Die Informationen seien aber vollumfänglich und auf gesicherter Grundlage aus der Öffentlichkeit bzw. der Medienberichterstattung bekannt. Name, Geburtsjahr, Staatsangehörigkeit und Wohnort des Klägers seien durch einfachste Online-Recherchen ermittelbar. Es sei nicht lebensnah, dass ein Täter im Zuge seiner Recherchen bezüglich einer als äußerst vermögend bekannten Person gerade die Angaben im Transparenzregister (statt der im Internet leichter verfügbaren Quellen) zum Ausgangspunkt einer Tatplanung mache. Ein Faktor sei bei der Beurteilung der Gefahrenerhöhung auch, wie zuverlässig die Quelle ist. Angesichts dessen, dass im hiesigen Fall u.a. Berichterstattungen verschiedener öffentlich-rechtlicher Anstalten vorhanden waren, führe die besondere Zuverlässigkeit der Informationen aus dem Transparenzregister jedoch nicht zu einer Gefahrerhöhung.

Der Eingriff in das allgemeine Persönlichkeitsrecht des Klägers in Form des Rechts der informationellen Selbstbestimmung (Art. 2 Abs. 1 i.V.m. Art. 1 GG sowie Artt. 7, 8 der EU-Grundrechtecharta) sei auch verhältnismäßig. Das VG Köln hebt das hohe Gewicht des unionsrechtlich verankerten Transparenzinteresses hervor. Der Kläger sei hingegen „nur″ in der Sozialsphäre betroffen; nähere Angaben über sein Privatleben seien mit der Einsichtnahmemöglichkeit nicht verbunden.

Fazit: Diskretion kaum erreichbar

Das VG Köln bestätigt mit seinem Urteil die hohen Anforderungen, die an die Möglichkeit der Beschränkung der Einsichtnahmemöglichkeiten in das Transparenzregister gestellt werden. Die Erfolgsaussichten eines solchen Antrags hängen vom Einzelfall ab, jedoch wird dem Transparenzinteresse der Öffentlichkeit im Rahmen der vorzunehmenden Abwägung ein sehr hoher Stellenwert eingeräumt. Eine weitgehende Diskretion hinsichtlich des UBO, der sich transparenzpflichtiger Stiftungs- oder Gesellschaftsstrukturen bedient, bleibt daher äußerst schwer zu erreichen.

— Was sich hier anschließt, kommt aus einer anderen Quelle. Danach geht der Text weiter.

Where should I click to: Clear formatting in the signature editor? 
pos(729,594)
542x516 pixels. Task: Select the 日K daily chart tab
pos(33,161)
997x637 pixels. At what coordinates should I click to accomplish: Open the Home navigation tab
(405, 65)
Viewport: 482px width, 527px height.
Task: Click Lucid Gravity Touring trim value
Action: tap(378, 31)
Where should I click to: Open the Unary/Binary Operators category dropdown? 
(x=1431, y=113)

Die einzige Handhabe für Betroffene liegt darin, das Bekanntwerden von Informationen auf anderen Wege als über das Transparenzregister schon vorbeugend zu verhindern. Werden entsprechende Informationen über Medienberichterstattung bekannt, ist also frühzeitig ein medienrechtliches Vorgehen zu erwägen. Am Beispiel des durch das VG Köln entschiedenen Falls, in dem der Betroffene sehr viel Wert darauf legte, in der Öffentlichkeit kaum in Erscheinung zu treten, ist aber zu erkennen, dass auch das nicht immer zur Einschränkung der Öffentlichkeit des Transparenzregisters führen wird.

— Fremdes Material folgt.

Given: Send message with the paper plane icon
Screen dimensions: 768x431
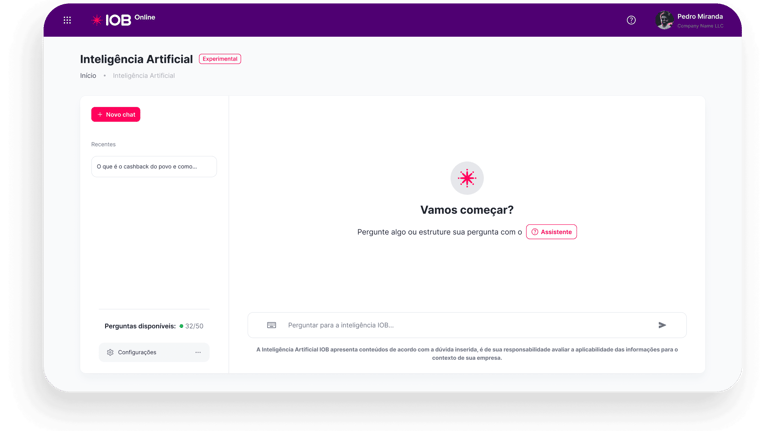Looking at the screenshot, I should click(662, 325).
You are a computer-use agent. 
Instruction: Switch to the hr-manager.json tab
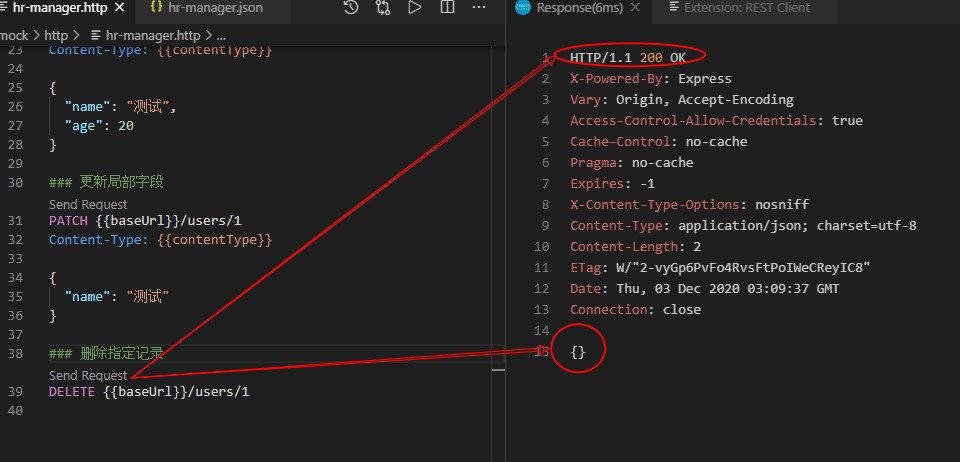point(210,8)

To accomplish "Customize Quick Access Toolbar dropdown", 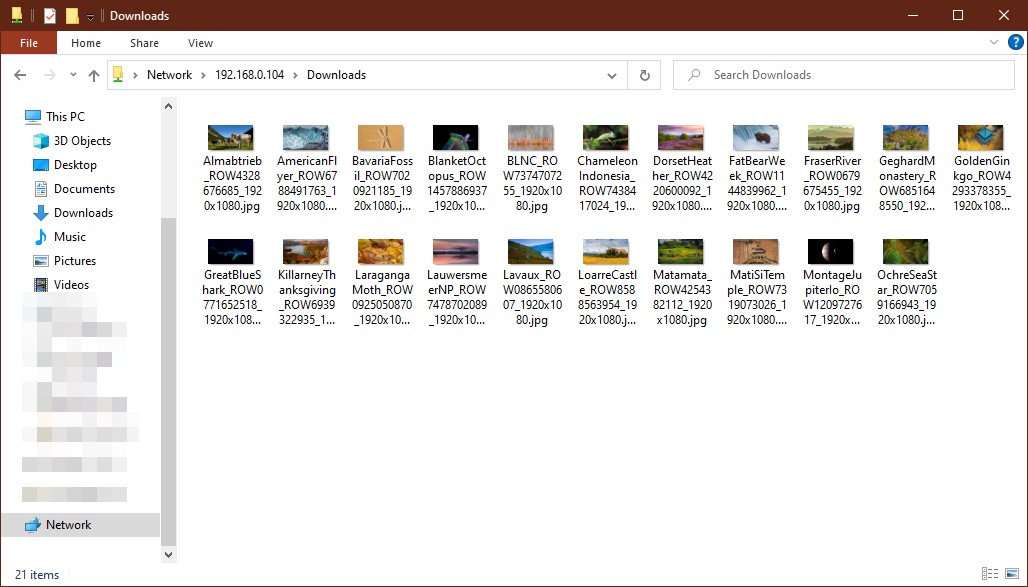I will point(90,16).
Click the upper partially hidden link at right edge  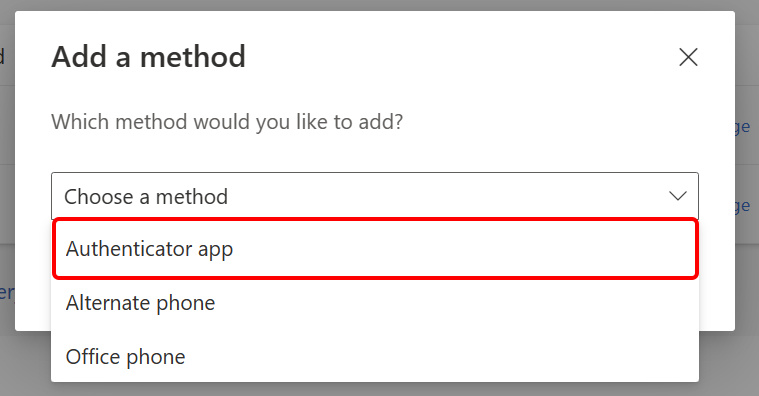[743, 127]
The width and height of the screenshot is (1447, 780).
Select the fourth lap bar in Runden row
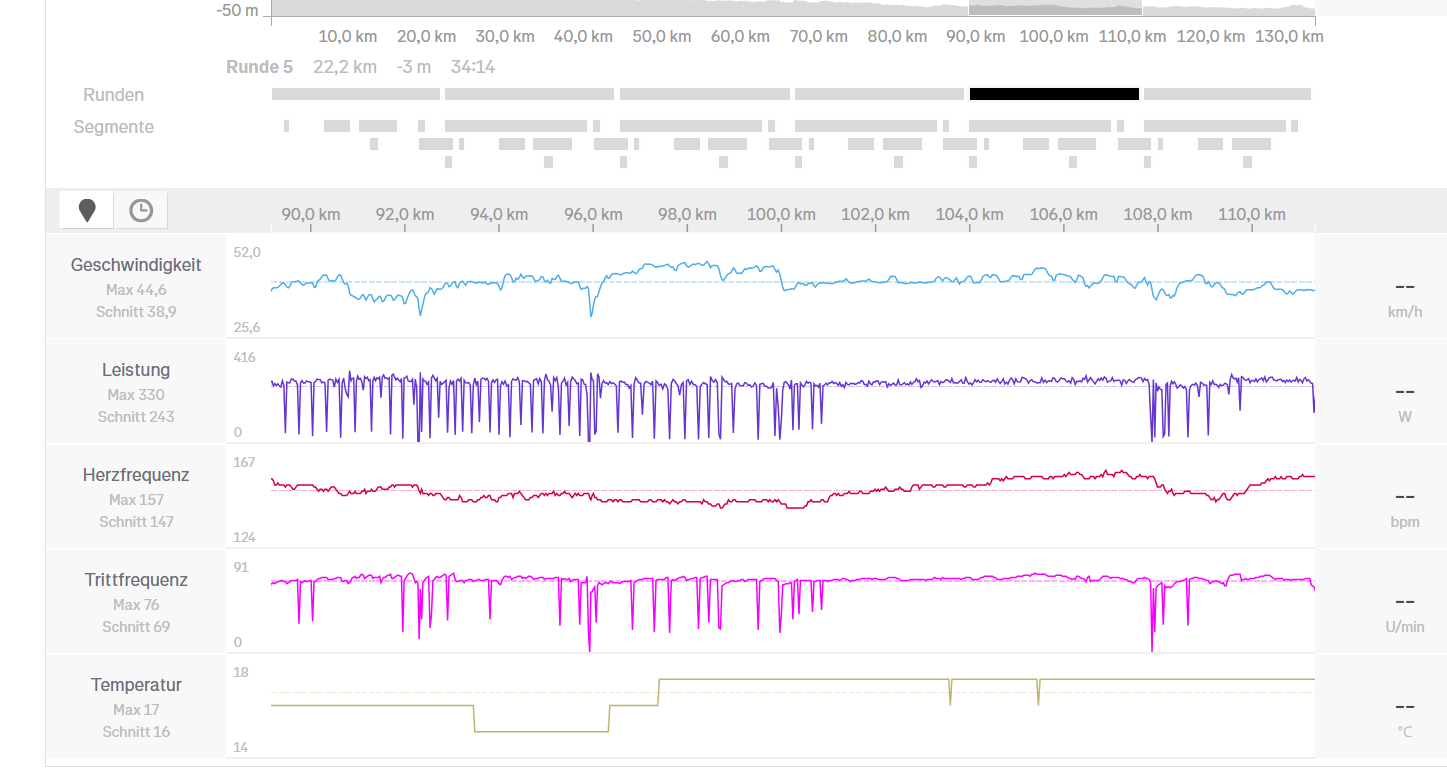click(879, 94)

Zu beachten ist auch, dass bei Familienunternehmern jedenfalls der Wohnort und das Geburtsdatum regelmäßig schon über das Handelsregister der Öffentlichkeit bekannt sind. Denn es besteht in der Regel keine Möglichkeit, die Eintragung, Speicherung und Offenlegung von Geburtsdatum und Wohnort des Geschäftsführers einer GmbH bzw. Kommanditisten einer GmbH & Co. KG im Handelsregister zu verhindern (siehe dazu BGH, Beschluss vom 23. Januar 2024 – II ZB 7/23, jedoch ohne Äußerung zu Härtefällen).

* Gemeint sind Personen jeder Geschlechtsidentität. Um der leichteren Lesbarkeit willen wird im Beitrag die grammatikalisch männliche Form verwendet.